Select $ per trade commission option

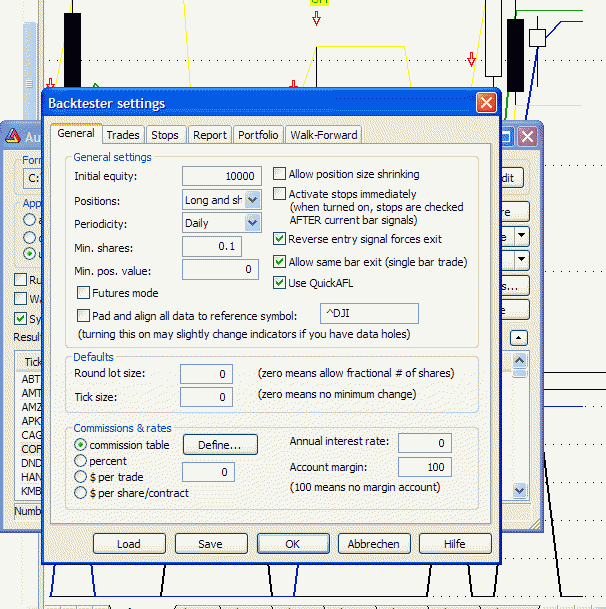coord(81,477)
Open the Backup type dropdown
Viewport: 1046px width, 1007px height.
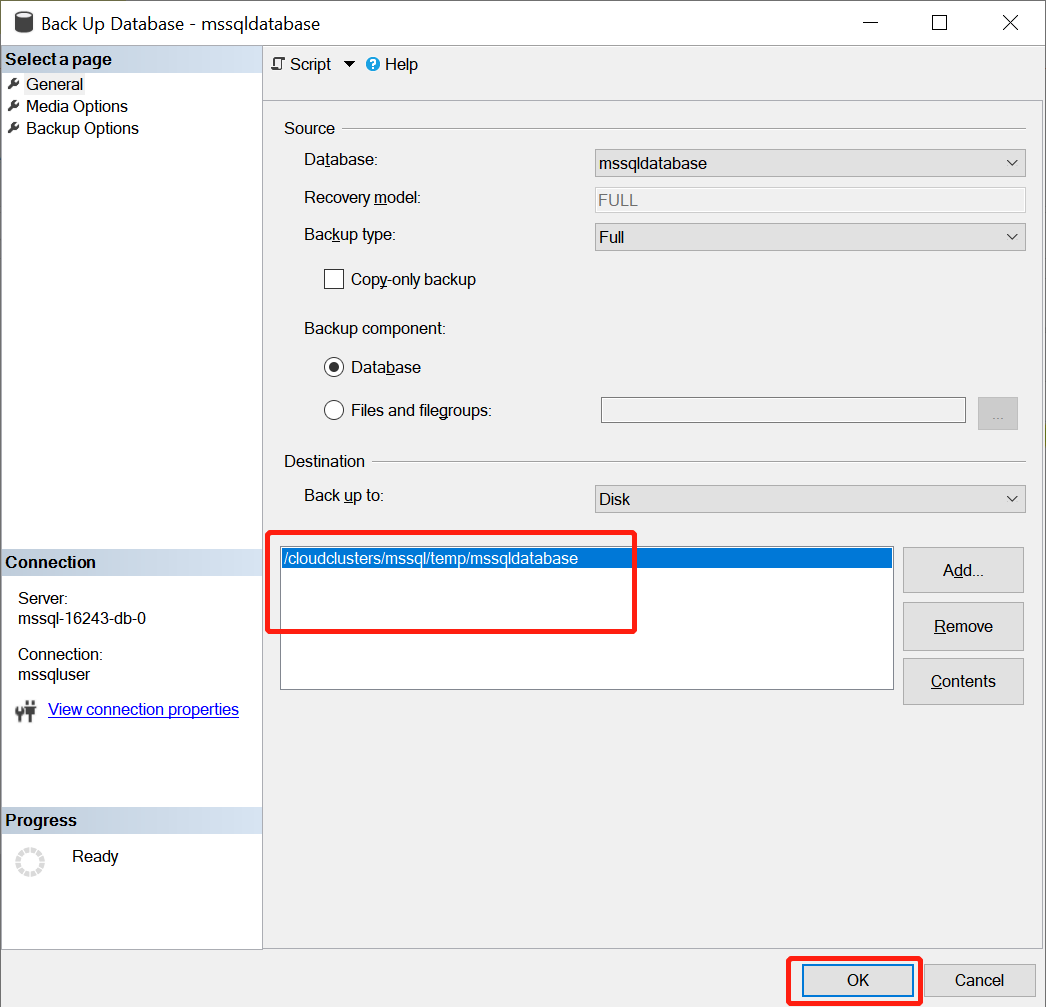pyautogui.click(x=1011, y=237)

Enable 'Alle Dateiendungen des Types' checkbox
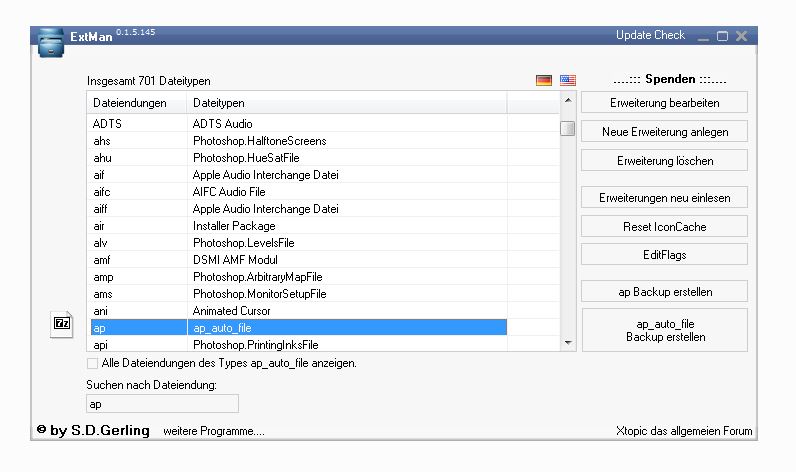coord(93,363)
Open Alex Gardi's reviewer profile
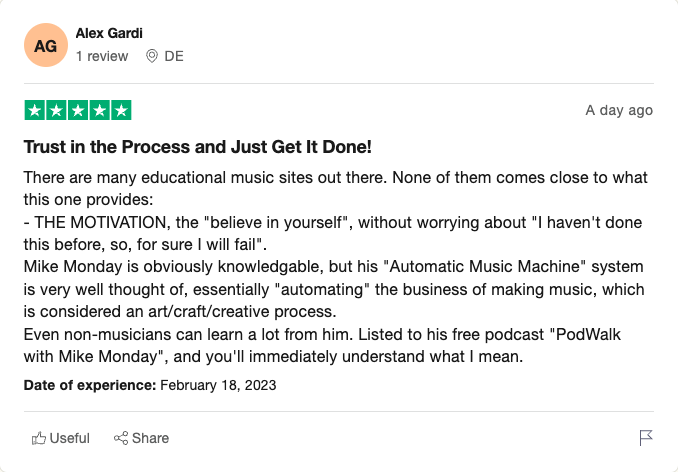Viewport: 678px width, 472px height. [x=109, y=34]
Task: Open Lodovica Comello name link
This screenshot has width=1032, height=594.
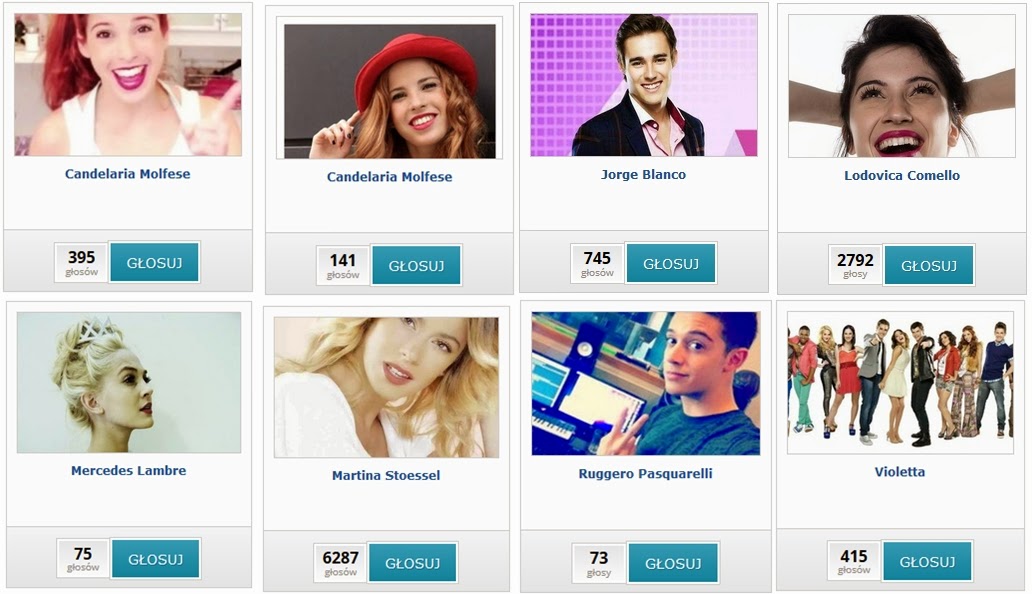Action: [x=902, y=176]
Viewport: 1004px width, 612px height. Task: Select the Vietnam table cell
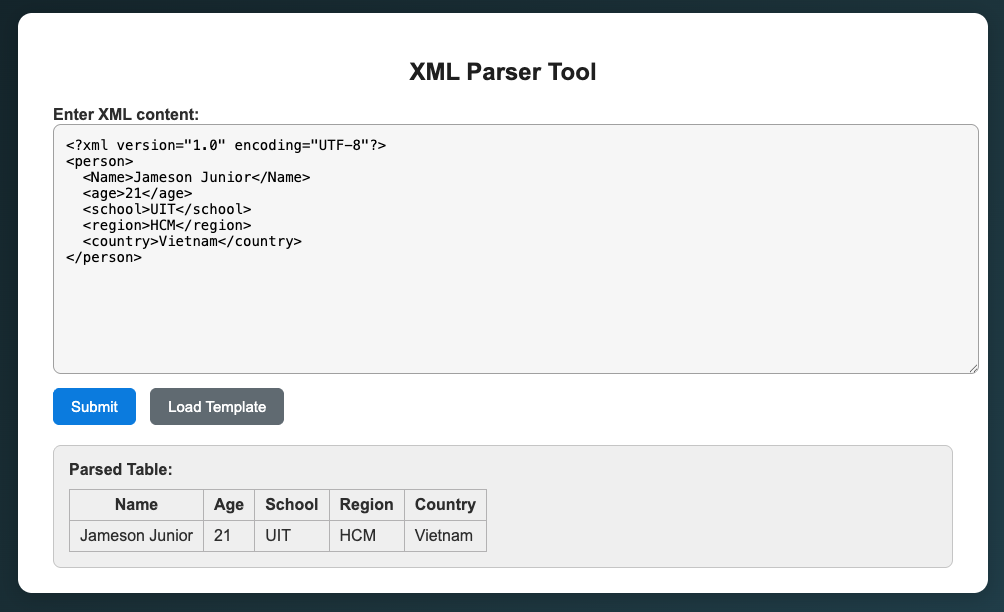(444, 536)
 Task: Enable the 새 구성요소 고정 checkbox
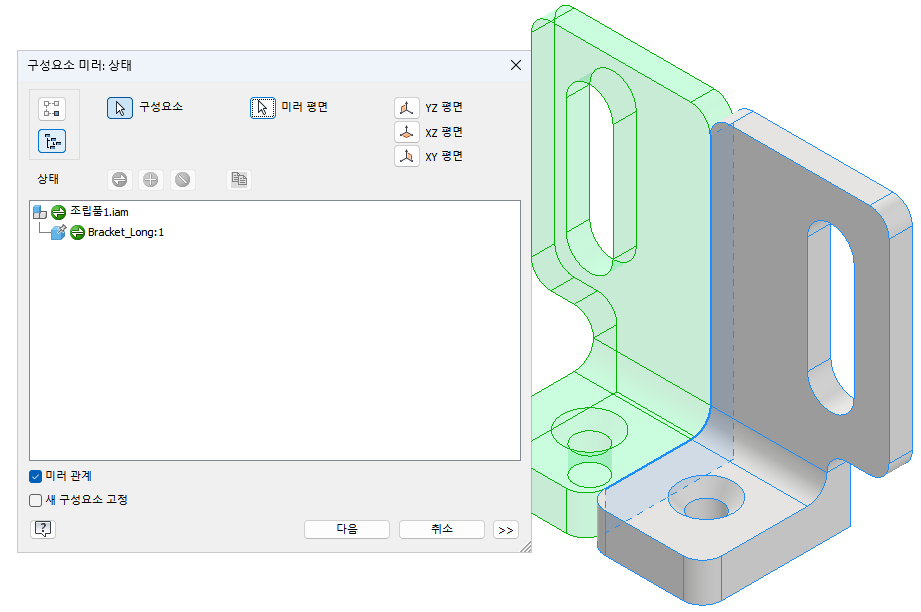[36, 499]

■ WHAT THIS TASK INVOLVES ■
Copy every row above word for word, leaving out the pictures.

■ CORRECT ANSWER ■
Select $ per trade commission option

coord(81,477)
Open the Backup type dropdown
Viewport: 1046px width, 1007px height.
pyautogui.click(x=1011, y=237)

Enable 'Alle Dateiendungen des Types' checkbox
coord(93,363)
Open Alex Gardi's reviewer profile
Viewport: 678px width, 472px height. [x=109, y=34]
Task: Open Lodovica Comello name link
This screenshot has width=1032, height=594.
Action: [x=902, y=176]
Viewport: 1004px width, 612px height. Task: Select the Vietnam table cell
(444, 536)
 Task: Enable the 새 구성요소 고정 checkbox
[36, 499]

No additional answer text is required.